Grab a steak on a hot cast iron pan is the secret to a quality steak at homeBartosz Luczak / Shutterstock

Your cut is chosen. You have seasoned and stored it appropriately. Now, let's cook a steak!

This part is pretty simple. Preheat your oven to 450 F. Place a cast iron pan in the oven while it is preheating. Once cooked, remove the pan, put it on the fire, light the burner over high heat and add a little clarified butter or oil (about a tablespoon).

Once the butter or oil is swirling gently in the pan, add the steaks being careful not to overload the pan. Cook for four to five minutes without stirring, until a crust develops. Turn the steaks over and leave them on the stove for another two or three minutes, then put the whole pan, steaks included, in the preheated oven.

The cooking time of the steaks in the oven depends on their thickness. We suggest using an instant-read thermometer, stuck on the side of the thickest part of the steak, to determine its cooking. We also recommend removing steaks from the pan at a cooking level five to ten degrees below the desired level. The steaks will continue to warm up while they are resting.

On this note, be sure to let them sit for at least ten minutes before serving. And, if you feel a little extra, you can garnish each steak with a knob of butter during the rest time. Restaurants have been using this tip for a while and we do not think you will be disappointed.

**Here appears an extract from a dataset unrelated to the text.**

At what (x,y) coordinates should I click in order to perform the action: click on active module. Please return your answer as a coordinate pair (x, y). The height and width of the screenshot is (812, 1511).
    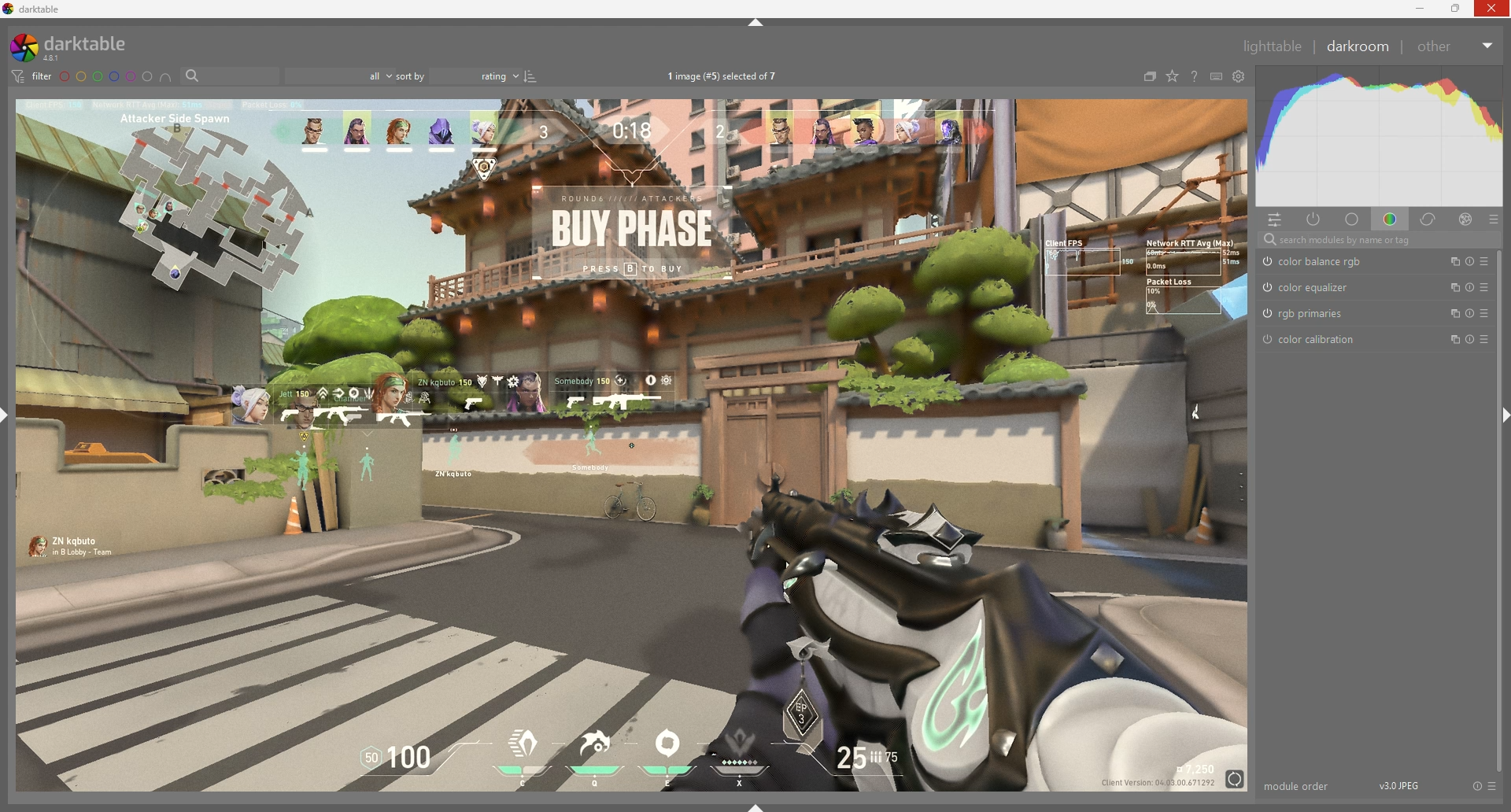
    Looking at the image, I should click on (1316, 220).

That's how you prepare a steak, but you may still have questions. Let's see a little deeper if we can answer it.

Why cast?

The use of cast iron is essential because of its impressive ability to maintain a high temperature at a reasonable cost. A good cast stove will not cost you much, but it will give you a beautiful light every time. In the method described above, a cast iron skillet is essential to the creation of this deep mahogany crust. Our stove moves smoothly from oven to oven and vice versa, which at these temperatures would cause damage to an ordinary pan.

Many fear maintenance behind a cast iron pan, but fear nothing. Cast iron is virtually indestructible. Although you may need to restore them after a major disaster in the kitchen, you will have a hard time doing them real damage. And, they are not only good for steaks. All high-calorie dishes, such as fajitas or pan-fried chicken, go well with cast iron.

Why bake?

We know that a steak baked does not seem very attractive. However, cooking baked steaks has been made for decades in the world of catering. Even steakhouses that claim that their steaks are grilled on the flame, probably only a few minutes before switching to an oven.

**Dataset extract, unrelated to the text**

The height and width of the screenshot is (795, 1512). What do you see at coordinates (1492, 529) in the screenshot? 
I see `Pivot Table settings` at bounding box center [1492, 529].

An oven offers a softer, more even and more even cooking than a naked flame. While the grill, or a hot cast iron skillet on the stove, is excellent for getting a good cooking, it will quickly burn the outside of your net while leaving the uncooked inside. Most of us prefer a dark brown, crispy (not blackened) exterior with a perfectly cooked center. To achieve this, the oven oven or oven grill method works best.

Steak does not have to be an expensive business. It is not necessary to book it for the summer months. It's easy to make, easy to print and does not require a grid. So, take your cast iron stove, choose the perfect cut and go tonight to the steak. You have deserved it.